Donc, c’est très bien.
Tout commence avec les retrouvailles entre une bande de copains (qui grenouillent plus ou moins dans le monde de l’édition) et une amie de longue date qu’ils avaient perdue de vue, Neige. Max, le personnage central, m’évoque un peu Lehman lui-même, qui à mes yeux lui prête certains traits physiques, mais peut-être suis-je influencé par ma lecture de quelques textes récents où il évoque sa dépression et sa difficulté à écrire, mauvaise passe dans laquelle Max semble aussi se trouver.
On découvre également Seb, également lié aux éditions du Saule qu’il souhaite moderniser en investissant dans l’édition numérique, et Arthur, baroudeur ayant pratiqué l’urbex et nanti d’une prothèse de la jambe. Quant à Neige, elle a vécu en Angleterre avant de revenir par surprise. Ce retour est donc l’occasion d’évoquer le passé des personnages, notamment Max. Les échanges (notamment autour de l’urbex et du temps à rattraper) les conduisent à contempler une fresque que le décollage d’un papier peint a en partie révélée (une péripétie qui m’a immanquablement évoqué un épisode de Doctor Who - c’est dans « Blink », je crois, non ? - et dont l’idée, m’a-t-on dit, provient d’un texte de Charles Finney…).
Mais bien entendu, les choses ne s’arrêtent pas là et Max assiste à la disparition de Neige, pensant même avoir aperçu la silhouette d’une araignée géante, ce qui génère des regards interloqués de la part des enquêteurs (un peu méfiants mais très présents). Parallèlement à l’enquête de police, les amis vont suivre d’autres pistes, en partant de la signature au bas de la fresque : Ferdinand Krebs.

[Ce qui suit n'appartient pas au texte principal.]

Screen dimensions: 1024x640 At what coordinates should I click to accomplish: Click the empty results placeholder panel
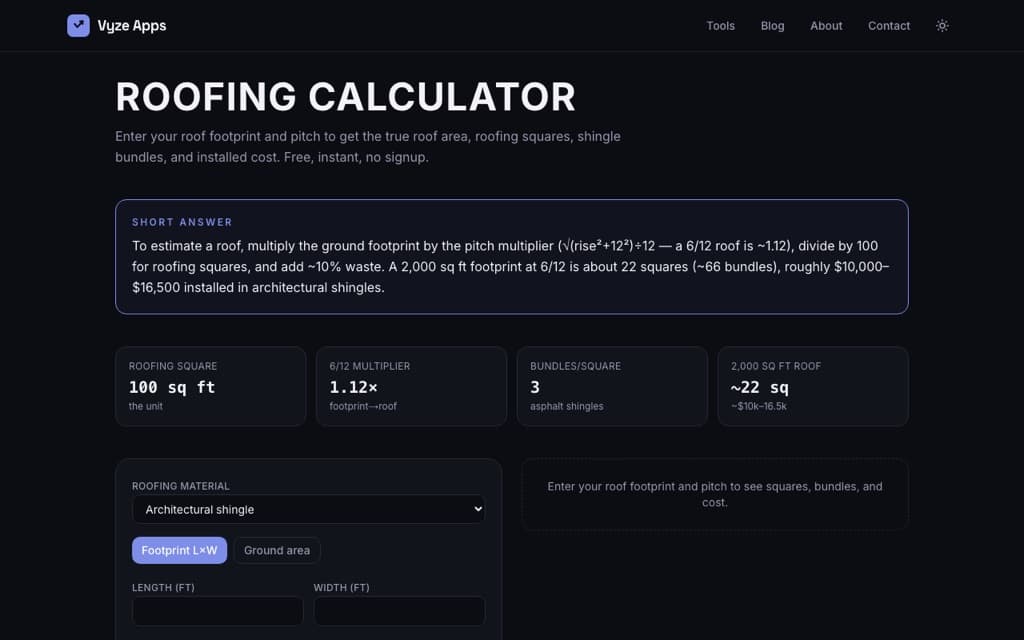[x=715, y=494]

Ce faisant, ils vont découvrir un pan à la fois historique et surnaturel de la région parisienne, qui relève d’une forme d’héritage atavique, voire de mythologie, et s’embarquer dans un voyage qui les dépasse… mais sur un chemin qu’ils ne sont pas les premiers à arpenter.
Alors c’est dense, c’est touffu, c’est bien dialogué et caractérisé dans l’ensemble, ça parle aussi de traumatisme et de reconstruction (et de déni). Et on retrouve les fixettes du scénariste-romancier : sa fascination pour les endroits secrets et les passages cachés, son rapport à l’art et à l’histoire des formes, sa volonté de créer (ou de mettre au jour) une mythologie foncièrement européenne / française / parisienne. Les lieux, les façades, les paysages, les points surélevés offrant des vues imprenables et mêmes les cartes constituent des étapes de la visite touristique qu’il nous propose. L’enquête est généreuse, elle déborde, il m’est arrivé plusieurs fois de revenir en arrière afin de bien vérifier qu’effectivement, tel nom, telle date ou telle information a déjà été évoquée. Je sens qu’il va falloir que je relise, d’autant que Lehman s’ingénie à glisser des indices qui rendent évidentes certaines révélations, à condition qu’on soit attentif. Il a également un sens évident de l’onomastique (la « vieille mer », trouvaille aussi simple que géniale) et sait nourrir un fantastique du quotidien qui surgit dans les coins d’ombre.
Une belle réussite, qui mérite sans doute plusieurs lectures.